EXCERPT
The Vedanta Temple in Santa Barbara was commissioned and built in 1956 on the hills just above the city, with a clear view out to the Pacific Ocean. The land was originally an underdeveloped estate owned by Spencer Kellogg, who donated it to the Vedanta Society of Southern California, a branch of the Ramakrishna Order of India. Vedanta is the philosophical foundation of Hinduism and looks to ancient Indian scripture, or the Vedas, for its teachings. Vedanta professes universality over allegiance to a singular religious interpretation of a superior being, focusing instead on acquiring a higher form of self-knowledge. Much of Vedanta practice takes place through four approaches to yoga. Swami Prabhavananda founded the Vedanta Society of Southern California in 1930 and played a key role in the eventual commission of the temple, which was given to Santa Barbara–based architect Lutah Maria Riggs.

At the time Riggs accepted the commission, the Kellogg estate housed religious and lay people from the Hollywood branch of Vedanta, who used the site as a retreat, and a convent for the small number of nuns who lived at the site full time. In 1954, the Santa Barbara location began hosting public lectures and the Society required a structure that could accommodate the increasing number people from the Central Coast interested in Vedanta teachings. The Vedanta Society asked Riggs to design a flexible space for public events and for daily yoga, meditation, and worship practices.

EXERCISE TASK
Extend the passage about the Vedanta Temple in Santa Barbara, picking up right after its final sentence.

DATA SECTION
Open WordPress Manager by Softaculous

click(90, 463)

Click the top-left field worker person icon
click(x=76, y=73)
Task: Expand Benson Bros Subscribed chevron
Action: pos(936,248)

RESPONSE
Riggs was part of the second generation of women to study architecture at the University of California, Berkeley, following the lead of Julia Morgan and Lillian Rice. The program, under the directorship of John Galen Howard, was modeled on that of the Ecole des Beaux-Arts, and Riggs gained a traditional education in the historical styles. After graduating in 1919, she returned to her family home in Santa Barbara to practice. She worked in the Santa Barbara office of George Washington Smith, traveling with his family to Mexico and Europe and eventually serving as his chief draftsperson before starting her own firm in 1931. Riggs became the first woman to be licensed as an architect in Santa Barbara as well as the first woman to receive fellow designation by the American Institute of Architects.

While much of Riggs’s work reflects traditional Spanish Colonial Revival forms, by the 1950s she was experimenting with modernist principles rendered in a warm, regional language focused on the open plan, exposed wood, large expanses of glass, and the integration of interior spaces with exterior gardens. In the Vedanta commission she combined her knowledge of classical proportion with a modernist interpretation of Asian design principles. She was largely unknowledgeable about Asian architectural forms at the project’s outset, but studied a series of texts on Chinese, Japanese, and South Asian temples, and modeled her initial sketches and drawings after the ancient wooden temples of Southern India and Japan.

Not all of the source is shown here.